The root-hypocotyl of Arabidopsis produces a relatively large amount of secondary vascular tissue when senescence is delayed by the removal of inflorescences, and plants are grown at low population density. Peptidase zymograms prepared from isolated xylem and phloem revealed the existence of distinct proteolytic enzyme profiles within these tissues, cDNA libraries were constructed from isolated xylem and bark of the root-hypocotyl and screened for cDNAs coding for cysteine, serine, and aspartic peptidases. Three cDNAs, two putative papain-type cysteine peptidases (XCP1 and XCP2) and one putative subtilisin-type serine peptidase (XSP1), were identified from the xylem library for further analysis. Using RNA gel blots it was determined that these peptidases were expressed in the xylem and not in the bark.
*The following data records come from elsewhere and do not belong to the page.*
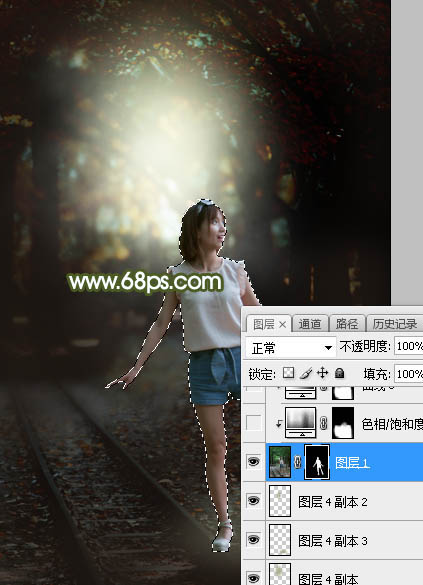Click the mask link icon on 色相/饱和度 layer
Image resolution: width=423 pixels, height=585 pixels.
click(x=324, y=423)
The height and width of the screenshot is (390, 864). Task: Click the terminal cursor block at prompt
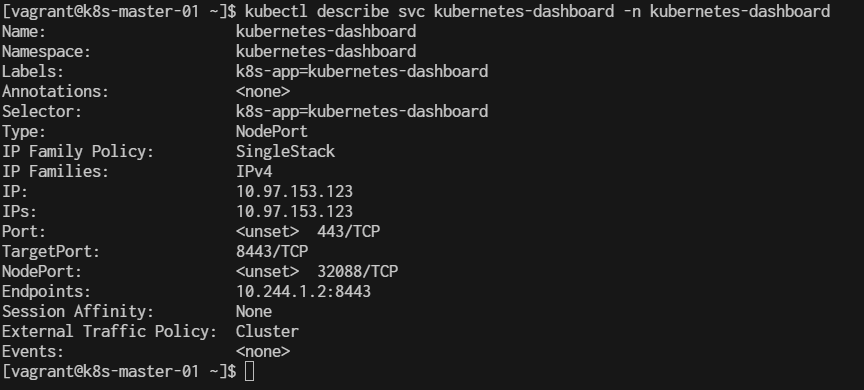click(250, 371)
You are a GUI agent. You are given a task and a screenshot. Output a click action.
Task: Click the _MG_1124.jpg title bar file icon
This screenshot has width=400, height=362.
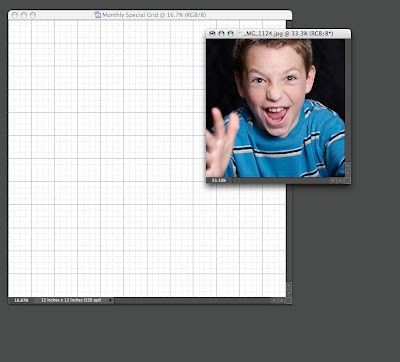tap(239, 34)
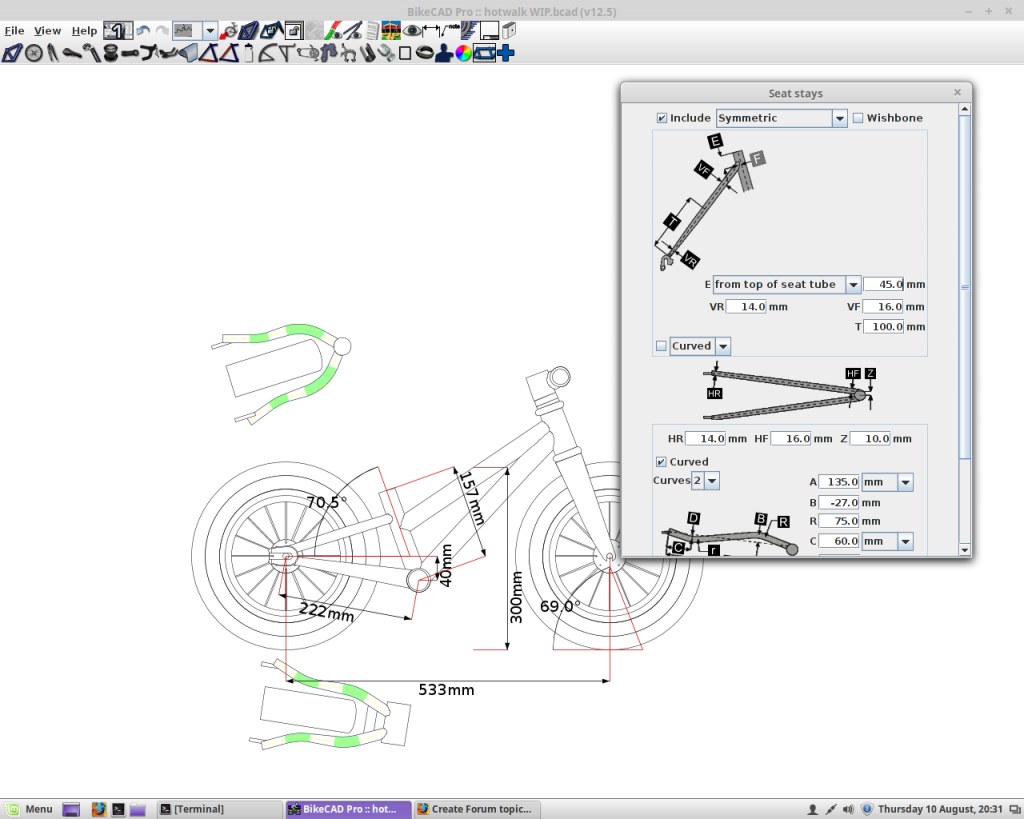Open the View menu
Screen dimensions: 1024x819
(x=47, y=31)
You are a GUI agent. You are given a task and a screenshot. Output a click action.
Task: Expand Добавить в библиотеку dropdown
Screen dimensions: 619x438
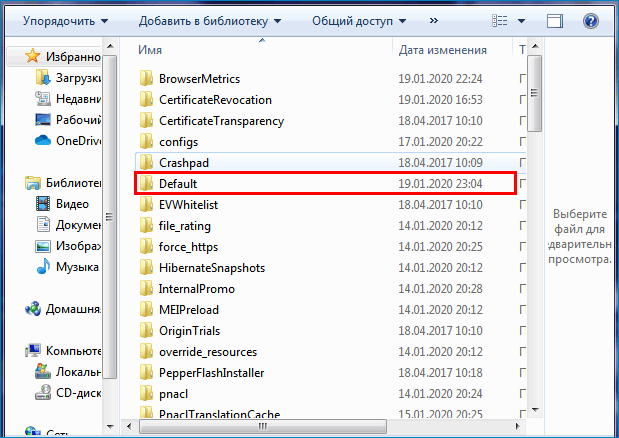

Quantitative reverse transcriptase-polymerase chain reaction confirmed the RNA gel-blot results and revealed high levels of XCF1 and XCP2 mRNA in stems and flowers of the infloresence A poly-histidine-tagged version of XCP1 was purified from Escherichia coli by denaturing metal-chelate chromatography. Following renaturation, the 40-kD recombinant XCP1 was not proteolytically active. Activation was achieved by incubation of recombinant XCP1 at pH 5.5 and was dependent on proteolytic processing of the 40-kD inactive polypeptide to a 26-kD active peptidase.